Print the entries verbatim, leaving out the images they contain.

::::::::::

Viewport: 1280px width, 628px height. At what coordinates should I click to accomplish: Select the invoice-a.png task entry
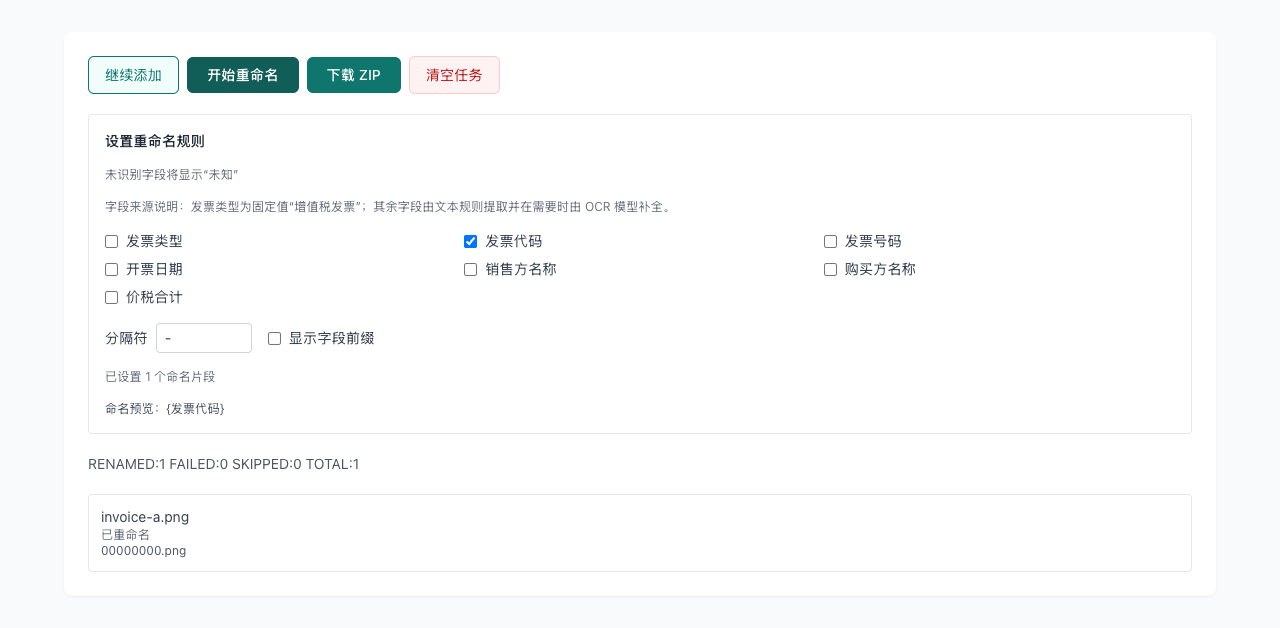pyautogui.click(x=144, y=517)
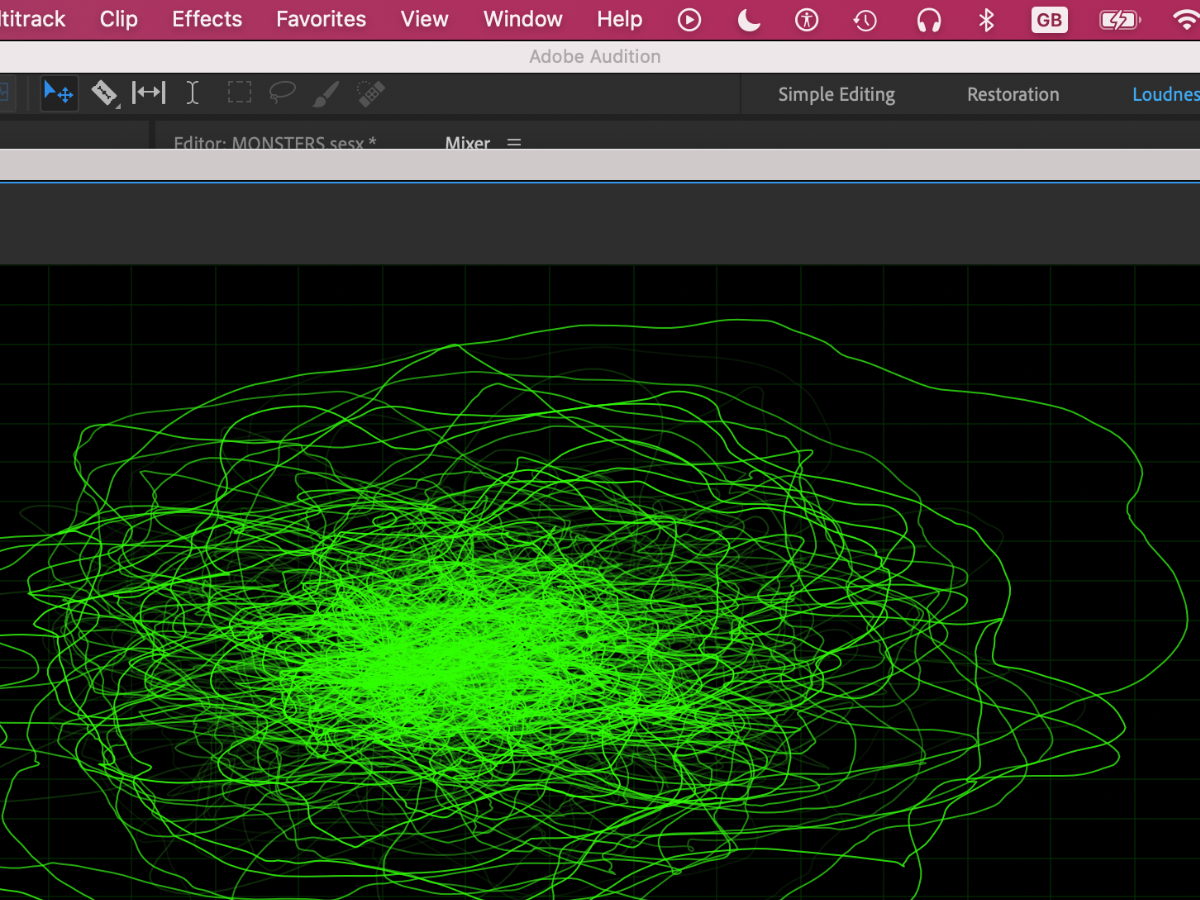Viewport: 1200px width, 900px height.
Task: Switch to Simple Editing workspace
Action: pyautogui.click(x=836, y=95)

::::::::::

TASK OUTPUT:
Viewport: 1280px width, 628px height. At what coordinates should I click to accomplish: Select the invoice-a.png task entry
pyautogui.click(x=144, y=517)
Viewport: 1200px width, 900px height.
Task: Switch to Simple Editing workspace
Action: pyautogui.click(x=836, y=95)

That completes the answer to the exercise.